The Court of Final Appeal agreed that the Defendants acted as agents of China Mining and held that a pre-existing contractual or fiduciary relationship is not a precondition for someone to be deemed an agent under the POBO. The Court opined that accepting a request to act may give rise to a duty to do so in good faith, noting that this has traditionally been the position in Hong Kong. In fact, Lord Hoffmann NPJ further noted that even in the absence of a request a person acts as an agent if he is in a position to act on behalf of another and assumes the responsibility to do so voluntarily. To put it simply:
“…Having agreed with Mr Leung, acting for China Mining, that he would find a buyer for its unwanted blood cord banking business, Mr Luk created a reasonable expectation that he would act in the interest of China Mining and to the exclusion of his own interest. More specifically, he assumed a duty to act in good faith and not to deceive China Mining into making a false statement to the Stock Exchange. Miss Yu was aware that this was the basis upon which he was putting forward United Easy as a buyer and participated in his deception. That is sufficient for liability under Charge 1.”
The decision in Luk holds relevance to the UK. In the UK, the principal/agent model regarding bribery and corruption was discarded when the Bribery Act 2010 superseded the Prevention of Corruption Acts, but has been retained in relation to section 3 of the Fraud Act. Under section 3, a person only commits fraud by failing to disclose information when he is under a legal duty to do so and has the requisite mens rea. The Fraud Act offers little guidance on what the nature and extent of the legal duty is or on when it may arise. The duty is a general one and its existence is a question of law for the judge to decide. In the Law Commission’s view, however, one of the possible situations in which a legal duty arises is that “[s]uch a duty may derive from […] the existence of a fiduciary relationship between the parties (such as that of agent and principal).” Yet it is unclear when such an agent-principal relationship arises under section 3, resulting in uncertainty over the circumstances in which a duty can be said to be owed. There are certain relationships that have traditionally been recognised as fiduciary relationships such as the relationship between a trustee and a beneficiary or a director and a company. However, an exhaustive list of fiduciary relationships does not exist and conduct that would be tantamount to a breach of a fiduciary duty does not necessarily signify that a fiduciary relationship exists. Further, reported UK cases considering section 3 have not to date concerned agent-principal relationships but rather situations where an individual has failed to disclose material information to a government department or financial institution.

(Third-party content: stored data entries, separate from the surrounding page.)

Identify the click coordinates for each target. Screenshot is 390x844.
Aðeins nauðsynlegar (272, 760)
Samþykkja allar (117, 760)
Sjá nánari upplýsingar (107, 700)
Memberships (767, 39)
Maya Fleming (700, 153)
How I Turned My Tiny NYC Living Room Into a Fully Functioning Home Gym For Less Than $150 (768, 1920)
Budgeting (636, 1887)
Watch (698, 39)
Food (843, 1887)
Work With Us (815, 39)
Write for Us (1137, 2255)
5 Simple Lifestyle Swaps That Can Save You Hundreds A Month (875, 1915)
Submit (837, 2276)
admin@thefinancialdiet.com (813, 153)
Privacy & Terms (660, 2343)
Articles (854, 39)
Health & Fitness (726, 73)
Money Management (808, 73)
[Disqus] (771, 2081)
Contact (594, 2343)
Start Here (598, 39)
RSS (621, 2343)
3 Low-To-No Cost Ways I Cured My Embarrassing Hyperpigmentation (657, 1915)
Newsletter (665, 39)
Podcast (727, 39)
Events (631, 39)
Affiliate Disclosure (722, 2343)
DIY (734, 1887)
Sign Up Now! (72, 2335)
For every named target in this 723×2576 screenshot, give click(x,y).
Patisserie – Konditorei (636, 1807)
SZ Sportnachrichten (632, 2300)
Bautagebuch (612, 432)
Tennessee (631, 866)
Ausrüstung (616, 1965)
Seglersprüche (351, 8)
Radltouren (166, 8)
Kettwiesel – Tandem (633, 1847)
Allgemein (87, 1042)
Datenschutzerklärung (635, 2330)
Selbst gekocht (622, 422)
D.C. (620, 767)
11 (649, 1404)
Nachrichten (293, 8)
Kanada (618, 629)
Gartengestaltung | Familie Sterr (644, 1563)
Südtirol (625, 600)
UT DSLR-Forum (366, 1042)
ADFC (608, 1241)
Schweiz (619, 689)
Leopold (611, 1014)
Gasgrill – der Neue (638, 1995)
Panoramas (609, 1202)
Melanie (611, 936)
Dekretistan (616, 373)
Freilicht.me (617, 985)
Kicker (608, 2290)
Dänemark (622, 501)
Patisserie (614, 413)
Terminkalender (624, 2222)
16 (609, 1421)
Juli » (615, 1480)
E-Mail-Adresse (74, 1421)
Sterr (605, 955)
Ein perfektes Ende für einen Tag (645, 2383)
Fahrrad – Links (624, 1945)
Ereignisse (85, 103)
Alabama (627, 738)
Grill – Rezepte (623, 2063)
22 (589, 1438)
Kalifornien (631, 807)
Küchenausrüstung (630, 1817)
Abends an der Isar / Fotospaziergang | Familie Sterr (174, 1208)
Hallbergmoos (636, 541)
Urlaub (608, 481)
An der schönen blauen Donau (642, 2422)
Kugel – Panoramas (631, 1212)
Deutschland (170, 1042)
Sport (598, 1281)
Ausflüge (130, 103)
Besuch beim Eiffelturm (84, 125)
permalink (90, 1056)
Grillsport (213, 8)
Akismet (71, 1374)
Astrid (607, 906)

It is conceivable that the approach adopted by the Hong Kong Court of Final Appeal regarding when an agency relationship arises can be used in relation to section 3. Being unaware of the existence of a legal duty is not a valid defence and there is no qualification that the information to be disclosed must be material. Practitioners should therefore be alive to the possibility that in Hong Kong a fiduciary relationship may arise between the officers of a subsidiary and the principal company when determining whether information needs to be disclosed.